One of the implications of this rule is that property held jointly with a non-citizen spouse can cause a problem in the estate of the first spouse to die if the surviving spouse is a non-citizen. This is because under federal law, the entire value of jointly-owned property is included in the decedent’s gross estate when the surviving spouse is not a citizen. This allocation of the entire value can be reduced by the amount of any contribution by the surviving spouse. This can cause an unexpected tax burden. Furthermore, there can be a conflict between the notion that the jointly-owned property is taxed to the decedent’s estate but under state property law the surviving spouse is the owner of the property upon the death of the spouse. The surviving spouse must either pay the tax at the time of decedent spouse’s death or contribute all of the property (including his or her own interest) to a QDOT, thereby deferring the tax.

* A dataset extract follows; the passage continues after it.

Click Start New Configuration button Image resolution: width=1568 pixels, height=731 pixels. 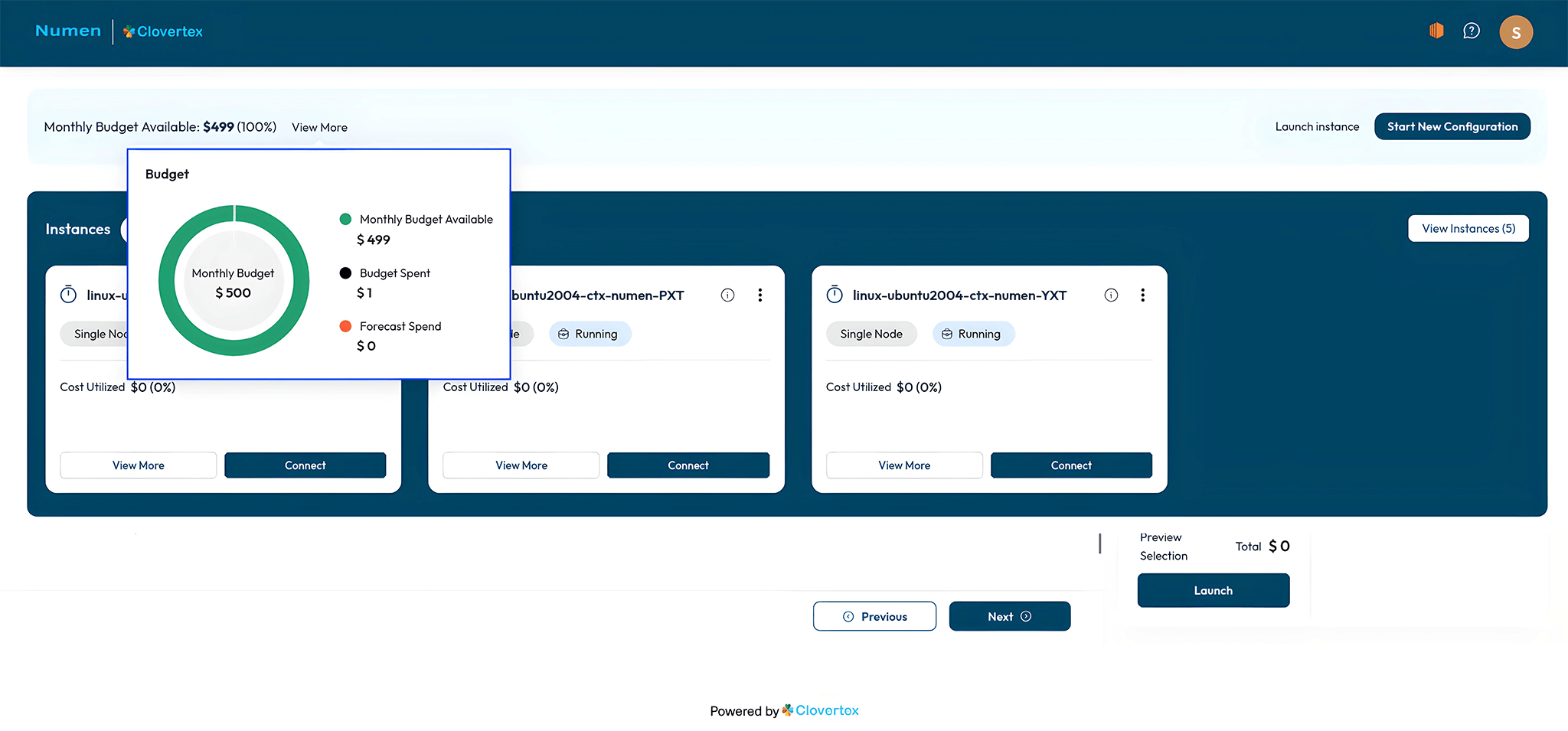point(1452,126)

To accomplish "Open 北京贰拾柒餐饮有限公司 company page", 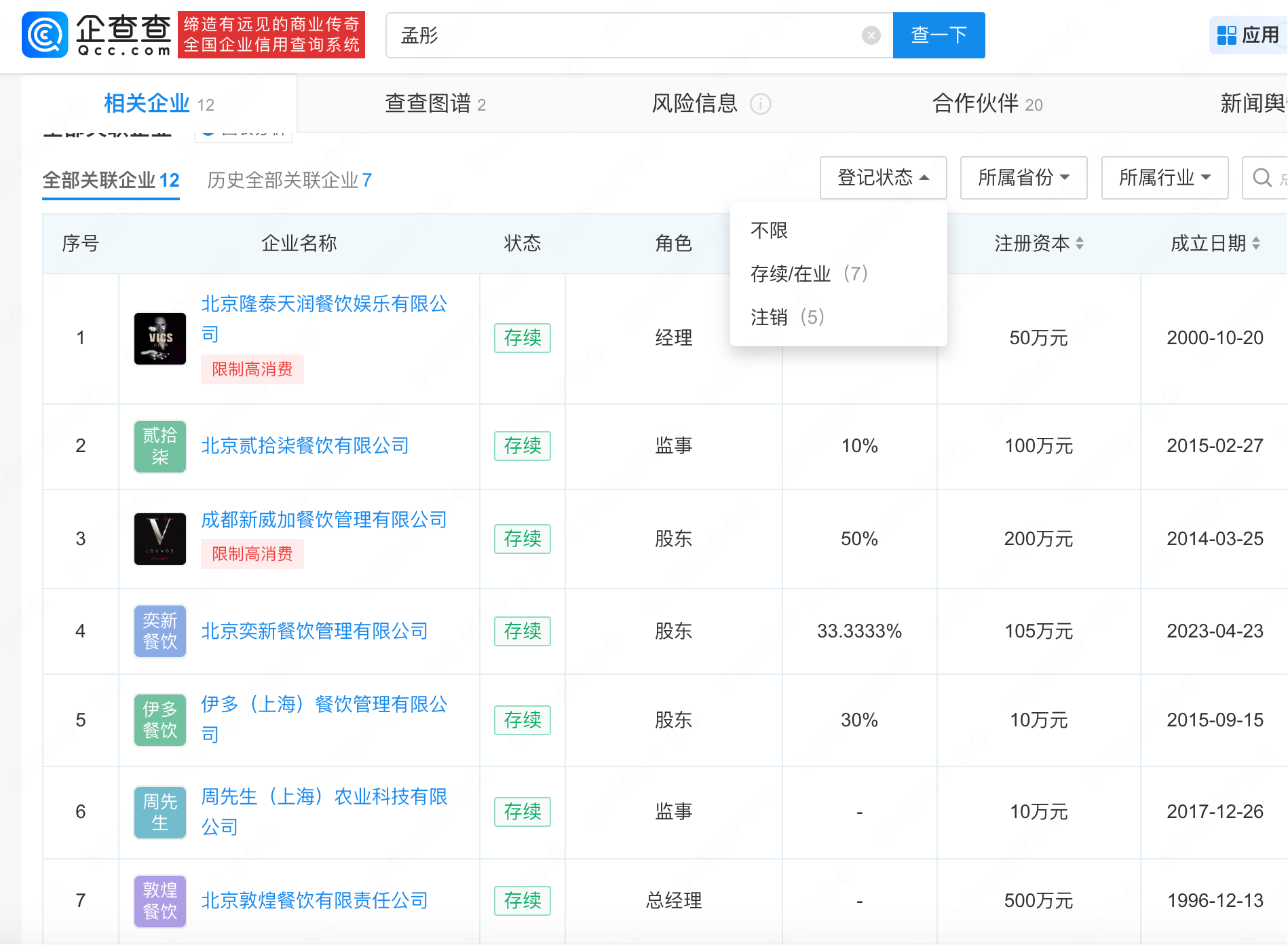I will [305, 446].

Alternatively, the spouses might undo the joint ownership. Bear in mind, however, that typically splitting jointly-owned property results in equal ownership. However, if the spouses end up with ownership percentages that differ from their actual contributions, a taxable gift could result (some of which might be sheltered by the annual exclusion for gifts to non-citizen spouses, discussed above). If the amount transferred to the non-citizen spouse will be greater than the the annual exclusion, the spouses might choose to vest ownership accordingly.
This restriction also relates to spousal gifts. If a spouse is a U.S. citizen, transfers of any amount can be made to the spouse during lifetime. If, however, the spouse is a non-citizen, gifts in excess of $128,000 per year are subject to federal gift tax. (This amount is indexed for inflation, increasing each year.)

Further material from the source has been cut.